## WORK TASK
Print the records below word for word, beginning with the first line and ending once the line containing "The height and width of the screenshot is (417, 489)." is printed.

## DATASET EXCERPTS

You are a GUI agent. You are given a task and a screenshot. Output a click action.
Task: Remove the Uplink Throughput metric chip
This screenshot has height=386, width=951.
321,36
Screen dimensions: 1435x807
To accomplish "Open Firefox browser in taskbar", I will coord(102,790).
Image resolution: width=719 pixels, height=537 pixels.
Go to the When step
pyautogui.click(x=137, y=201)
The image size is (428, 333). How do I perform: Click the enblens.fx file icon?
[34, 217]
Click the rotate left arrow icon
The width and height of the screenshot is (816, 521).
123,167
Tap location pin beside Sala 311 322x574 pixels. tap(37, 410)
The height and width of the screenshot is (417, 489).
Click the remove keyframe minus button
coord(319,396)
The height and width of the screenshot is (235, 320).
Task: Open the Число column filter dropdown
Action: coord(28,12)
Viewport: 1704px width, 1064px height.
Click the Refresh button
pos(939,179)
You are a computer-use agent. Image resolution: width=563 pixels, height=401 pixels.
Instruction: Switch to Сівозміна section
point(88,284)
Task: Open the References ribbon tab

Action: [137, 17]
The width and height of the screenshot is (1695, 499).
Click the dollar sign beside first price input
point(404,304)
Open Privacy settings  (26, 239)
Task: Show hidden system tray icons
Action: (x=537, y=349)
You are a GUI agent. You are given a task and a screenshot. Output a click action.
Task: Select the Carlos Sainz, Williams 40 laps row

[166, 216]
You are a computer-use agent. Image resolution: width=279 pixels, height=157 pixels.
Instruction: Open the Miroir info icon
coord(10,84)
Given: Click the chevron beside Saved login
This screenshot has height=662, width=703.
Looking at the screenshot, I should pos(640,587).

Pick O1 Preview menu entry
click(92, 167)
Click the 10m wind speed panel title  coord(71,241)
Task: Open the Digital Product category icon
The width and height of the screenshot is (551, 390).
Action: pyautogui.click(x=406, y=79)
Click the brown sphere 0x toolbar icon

## EXPECTED ANSWER
You are a GUI agent. You are given a task and a screenshot. Output a click action.
Task: Remove the Uplink Throughput metric chip
This screenshot has height=386, width=951.
321,36
Screen dimensions: 1435x807
To accomplish "Open Firefox browser in taskbar", I will coord(102,790).
Image resolution: width=719 pixels, height=537 pixels.
Go to the When step
pyautogui.click(x=137, y=201)
The image size is (428, 333). How do I perform: Click the enblens.fx file icon?
[34, 217]
Click the rotate left arrow icon
The width and height of the screenshot is (816, 521).
123,167
Tap location pin beside Sala 311 322x574 pixels. tap(37, 410)
The height and width of the screenshot is (417, 489).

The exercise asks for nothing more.